Breath

Breath

A Story by Jordan
"

It's all in how you use your words.

"
 My pulse is getting quicker. My breathing is so shaky. I can only imagine what you're feeling. I've thought about this a lot. I've wanted you for so long.

 This is my first time, but I'm sure you could tell by now. And it's obvious that it's yours too. Just look at those tears. Maybe if I just kiss you you'll calm down.

 Please don't scream. I know it hurts, just please calm down.

 I love pressing against you, dragging my hand down your body. The look in your eyes makes me come alive. Is it fear? Excitement?

 I love the way it feels when I press it against you and feel it slide in. My heart is beating out of my chest. Who knew it would be so amazing.

 I said stop screaming! You're ruining it for me! I sharpened the knife myself just so it would be easier on you. Don't you appreciate that? Don't you love me?

 Look me in the eye! You never would have respected me in the first place. That's why I had to take you. I waited so long. I tried to fight it. I watched you, bled for you, cried over you, but you never knew I was there!
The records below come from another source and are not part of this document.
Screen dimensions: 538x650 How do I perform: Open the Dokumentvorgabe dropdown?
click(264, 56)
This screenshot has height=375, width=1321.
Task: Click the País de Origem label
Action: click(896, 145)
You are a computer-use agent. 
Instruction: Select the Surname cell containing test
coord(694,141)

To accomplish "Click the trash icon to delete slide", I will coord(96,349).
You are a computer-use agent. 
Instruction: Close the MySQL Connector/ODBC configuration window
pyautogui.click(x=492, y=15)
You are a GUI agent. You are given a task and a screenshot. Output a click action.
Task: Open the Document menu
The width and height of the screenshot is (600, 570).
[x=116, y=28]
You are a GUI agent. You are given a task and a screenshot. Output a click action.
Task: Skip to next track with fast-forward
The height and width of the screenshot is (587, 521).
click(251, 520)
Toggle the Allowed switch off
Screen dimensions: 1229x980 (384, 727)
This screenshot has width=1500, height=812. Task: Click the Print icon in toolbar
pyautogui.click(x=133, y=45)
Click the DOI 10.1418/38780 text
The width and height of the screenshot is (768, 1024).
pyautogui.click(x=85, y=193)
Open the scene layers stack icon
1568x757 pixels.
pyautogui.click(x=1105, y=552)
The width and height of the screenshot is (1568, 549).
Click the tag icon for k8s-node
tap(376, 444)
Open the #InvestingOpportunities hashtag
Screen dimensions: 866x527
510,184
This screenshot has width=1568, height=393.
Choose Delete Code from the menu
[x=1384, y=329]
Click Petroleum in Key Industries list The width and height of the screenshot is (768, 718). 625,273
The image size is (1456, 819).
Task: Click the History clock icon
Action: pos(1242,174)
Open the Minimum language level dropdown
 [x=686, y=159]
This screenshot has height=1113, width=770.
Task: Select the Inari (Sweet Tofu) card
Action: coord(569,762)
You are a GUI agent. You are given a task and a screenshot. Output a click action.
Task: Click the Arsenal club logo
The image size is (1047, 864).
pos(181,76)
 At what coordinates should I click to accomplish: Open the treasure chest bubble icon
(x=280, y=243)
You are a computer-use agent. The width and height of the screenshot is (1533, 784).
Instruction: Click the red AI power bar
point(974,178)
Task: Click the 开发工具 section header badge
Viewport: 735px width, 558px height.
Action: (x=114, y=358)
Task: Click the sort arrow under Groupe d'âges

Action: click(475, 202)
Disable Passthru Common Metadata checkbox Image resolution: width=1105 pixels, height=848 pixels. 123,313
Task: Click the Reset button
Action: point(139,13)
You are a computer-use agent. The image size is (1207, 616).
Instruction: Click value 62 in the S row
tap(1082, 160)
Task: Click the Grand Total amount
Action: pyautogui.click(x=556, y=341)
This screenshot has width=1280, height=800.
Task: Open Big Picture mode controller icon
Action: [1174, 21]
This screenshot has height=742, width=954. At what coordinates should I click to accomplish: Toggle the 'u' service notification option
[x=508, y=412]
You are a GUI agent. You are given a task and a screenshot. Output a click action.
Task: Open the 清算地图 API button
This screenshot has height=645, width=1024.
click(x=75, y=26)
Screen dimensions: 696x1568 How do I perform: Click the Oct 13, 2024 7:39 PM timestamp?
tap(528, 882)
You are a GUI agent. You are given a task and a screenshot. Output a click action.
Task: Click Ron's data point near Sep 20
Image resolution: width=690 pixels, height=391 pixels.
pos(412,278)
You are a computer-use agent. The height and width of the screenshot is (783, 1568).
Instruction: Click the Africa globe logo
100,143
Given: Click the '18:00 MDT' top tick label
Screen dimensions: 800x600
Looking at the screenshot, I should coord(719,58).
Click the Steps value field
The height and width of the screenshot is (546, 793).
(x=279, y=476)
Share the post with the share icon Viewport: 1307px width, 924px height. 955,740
 I love you so much and for what? For you to act this way? I tried fighting it. But I couldn't help the thoughts. I couldn't help the want. The need. The lust. I needed to feel you. I needed to feel your breath.

 The very last one. Slide out of your body. Be still. Just let me in. I love you.

 I love the darkness in your eyes.

 I love the way your hair smells, I washed it myself. 

 I love the way your skin feels under my fingers. So cold. So soft. So pale.

 And even with the blood running down your chin and the gag in your mouth, I love the way your lips feel on mine. They're icy but they light a fire in me.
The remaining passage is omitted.